<<<<

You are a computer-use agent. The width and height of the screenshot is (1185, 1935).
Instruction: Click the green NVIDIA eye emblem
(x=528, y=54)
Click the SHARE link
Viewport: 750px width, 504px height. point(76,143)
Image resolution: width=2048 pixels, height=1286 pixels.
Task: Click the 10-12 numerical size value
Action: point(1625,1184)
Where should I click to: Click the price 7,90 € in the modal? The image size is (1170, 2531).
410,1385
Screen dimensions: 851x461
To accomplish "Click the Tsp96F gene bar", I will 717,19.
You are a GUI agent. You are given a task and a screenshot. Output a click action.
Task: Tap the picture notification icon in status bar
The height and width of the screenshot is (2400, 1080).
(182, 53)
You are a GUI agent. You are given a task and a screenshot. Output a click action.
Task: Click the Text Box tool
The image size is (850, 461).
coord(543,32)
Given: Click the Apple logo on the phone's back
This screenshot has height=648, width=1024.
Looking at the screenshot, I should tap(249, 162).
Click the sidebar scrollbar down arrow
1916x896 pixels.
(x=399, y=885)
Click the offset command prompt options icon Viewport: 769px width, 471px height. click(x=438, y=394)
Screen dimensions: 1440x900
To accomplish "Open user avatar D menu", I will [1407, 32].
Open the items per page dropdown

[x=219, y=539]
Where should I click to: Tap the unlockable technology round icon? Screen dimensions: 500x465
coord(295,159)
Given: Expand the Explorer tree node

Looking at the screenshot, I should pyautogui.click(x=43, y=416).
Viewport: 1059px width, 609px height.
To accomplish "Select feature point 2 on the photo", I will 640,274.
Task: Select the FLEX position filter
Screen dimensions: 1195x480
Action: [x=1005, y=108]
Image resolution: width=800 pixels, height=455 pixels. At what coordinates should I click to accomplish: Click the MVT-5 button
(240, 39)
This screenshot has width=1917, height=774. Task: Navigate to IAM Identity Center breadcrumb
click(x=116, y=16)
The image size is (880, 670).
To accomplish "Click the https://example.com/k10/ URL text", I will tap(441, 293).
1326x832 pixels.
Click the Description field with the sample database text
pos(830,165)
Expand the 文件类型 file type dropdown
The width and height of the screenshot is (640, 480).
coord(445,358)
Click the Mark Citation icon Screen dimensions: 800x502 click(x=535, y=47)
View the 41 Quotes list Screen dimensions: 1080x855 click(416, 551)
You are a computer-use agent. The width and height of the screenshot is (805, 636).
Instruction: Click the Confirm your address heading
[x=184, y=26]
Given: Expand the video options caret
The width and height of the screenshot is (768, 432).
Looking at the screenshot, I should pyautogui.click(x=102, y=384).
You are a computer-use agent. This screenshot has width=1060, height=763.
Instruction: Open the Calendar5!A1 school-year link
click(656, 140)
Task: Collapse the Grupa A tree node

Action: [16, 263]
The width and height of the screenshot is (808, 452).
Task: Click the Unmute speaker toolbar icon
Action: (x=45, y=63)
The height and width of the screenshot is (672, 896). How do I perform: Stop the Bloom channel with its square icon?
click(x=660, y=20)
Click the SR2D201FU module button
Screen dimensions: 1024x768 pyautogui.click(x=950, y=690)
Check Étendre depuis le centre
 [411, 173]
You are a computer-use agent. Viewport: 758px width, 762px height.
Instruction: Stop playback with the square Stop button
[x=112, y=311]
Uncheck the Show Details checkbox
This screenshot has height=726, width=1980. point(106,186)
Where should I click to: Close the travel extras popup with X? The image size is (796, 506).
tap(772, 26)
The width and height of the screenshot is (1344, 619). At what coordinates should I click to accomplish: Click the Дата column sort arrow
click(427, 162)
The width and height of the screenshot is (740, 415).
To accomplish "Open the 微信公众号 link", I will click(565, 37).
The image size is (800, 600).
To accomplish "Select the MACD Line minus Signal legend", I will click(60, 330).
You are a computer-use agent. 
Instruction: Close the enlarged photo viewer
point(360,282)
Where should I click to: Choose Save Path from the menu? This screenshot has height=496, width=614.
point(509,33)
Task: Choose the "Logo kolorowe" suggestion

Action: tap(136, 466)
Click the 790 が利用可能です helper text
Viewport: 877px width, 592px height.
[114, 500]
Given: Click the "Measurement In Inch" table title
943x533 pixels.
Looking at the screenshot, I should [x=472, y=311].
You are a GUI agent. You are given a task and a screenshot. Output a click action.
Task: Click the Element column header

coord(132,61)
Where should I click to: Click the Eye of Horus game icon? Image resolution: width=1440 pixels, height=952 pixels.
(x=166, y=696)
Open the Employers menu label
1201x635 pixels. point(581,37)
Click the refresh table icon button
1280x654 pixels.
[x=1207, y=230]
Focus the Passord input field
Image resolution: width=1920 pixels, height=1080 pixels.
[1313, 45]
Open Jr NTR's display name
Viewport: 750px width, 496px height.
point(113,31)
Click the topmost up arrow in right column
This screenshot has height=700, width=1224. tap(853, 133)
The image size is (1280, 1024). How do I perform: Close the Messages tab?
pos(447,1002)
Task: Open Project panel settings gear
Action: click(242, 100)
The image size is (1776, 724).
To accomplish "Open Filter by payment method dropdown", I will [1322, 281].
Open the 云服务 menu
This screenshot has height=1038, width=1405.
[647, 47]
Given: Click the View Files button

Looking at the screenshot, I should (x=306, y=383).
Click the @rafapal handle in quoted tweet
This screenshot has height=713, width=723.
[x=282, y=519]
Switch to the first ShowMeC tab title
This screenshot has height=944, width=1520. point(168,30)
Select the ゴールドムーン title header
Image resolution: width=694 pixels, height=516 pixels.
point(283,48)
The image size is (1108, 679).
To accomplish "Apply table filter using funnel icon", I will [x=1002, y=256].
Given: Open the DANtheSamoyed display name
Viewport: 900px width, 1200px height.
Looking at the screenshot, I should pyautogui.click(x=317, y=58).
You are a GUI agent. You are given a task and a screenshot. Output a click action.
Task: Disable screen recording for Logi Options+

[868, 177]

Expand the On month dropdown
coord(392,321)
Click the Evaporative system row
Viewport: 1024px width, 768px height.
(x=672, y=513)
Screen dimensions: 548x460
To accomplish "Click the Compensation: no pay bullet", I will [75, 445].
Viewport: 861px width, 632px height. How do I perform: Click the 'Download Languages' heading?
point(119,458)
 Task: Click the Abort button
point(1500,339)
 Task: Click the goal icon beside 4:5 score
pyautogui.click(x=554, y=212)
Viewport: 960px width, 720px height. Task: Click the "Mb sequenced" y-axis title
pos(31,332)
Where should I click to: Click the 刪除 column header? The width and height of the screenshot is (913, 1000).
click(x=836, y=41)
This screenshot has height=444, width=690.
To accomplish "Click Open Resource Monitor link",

>>>>

* Brief:
Please give back, exactly as it stands above, the stretch from the line with "Where should I click to: Click the price" through the line with "View the 41", and no line outside it.

* Task solution:
Where should I click to: Click the price 7,90 € in the modal? The image size is (1170, 2531).
410,1385
Screen dimensions: 851x461
To accomplish "Click the Tsp96F gene bar", I will 717,19.
You are a GUI agent. You are given a task and a screenshot. Output a click action.
Task: Tap the picture notification icon in status bar
The height and width of the screenshot is (2400, 1080).
(182, 53)
You are a GUI agent. You are given a task and a screenshot. Output a click action.
Task: Click the Text Box tool
The image size is (850, 461).
coord(543,32)
Given: Click the Apple logo on the phone's back
This screenshot has height=648, width=1024.
Looking at the screenshot, I should tap(249, 162).
Click the sidebar scrollbar down arrow
1916x896 pixels.
(x=399, y=885)
Click the offset command prompt options icon Viewport: 769px width, 471px height. click(x=438, y=394)
Screen dimensions: 1440x900
To accomplish "Open user avatar D menu", I will [1407, 32].
Open the items per page dropdown

[x=219, y=539]
Where should I click to: Tap the unlockable technology round icon? Screen dimensions: 500x465
coord(295,159)
Given: Expand the Explorer tree node

Looking at the screenshot, I should pyautogui.click(x=43, y=416).
Viewport: 1059px width, 609px height.
To accomplish "Select feature point 2 on the photo", I will 640,274.
Task: Select the FLEX position filter
Screen dimensions: 1195x480
Action: [x=1005, y=108]
Image resolution: width=800 pixels, height=455 pixels. At what coordinates should I click to accomplish: Click the MVT-5 button
(240, 39)
This screenshot has width=1917, height=774. Task: Navigate to IAM Identity Center breadcrumb
click(x=116, y=16)
The image size is (880, 670).
To accomplish "Click the https://example.com/k10/ URL text", I will tap(441, 293).
1326x832 pixels.
Click the Description field with the sample database text
pos(830,165)
Expand the 文件类型 file type dropdown
The width and height of the screenshot is (640, 480).
coord(445,358)
Click the Mark Citation icon Screen dimensions: 800x502 click(x=535, y=47)
View the 41 Quotes list Screen dimensions: 1080x855 click(416, 551)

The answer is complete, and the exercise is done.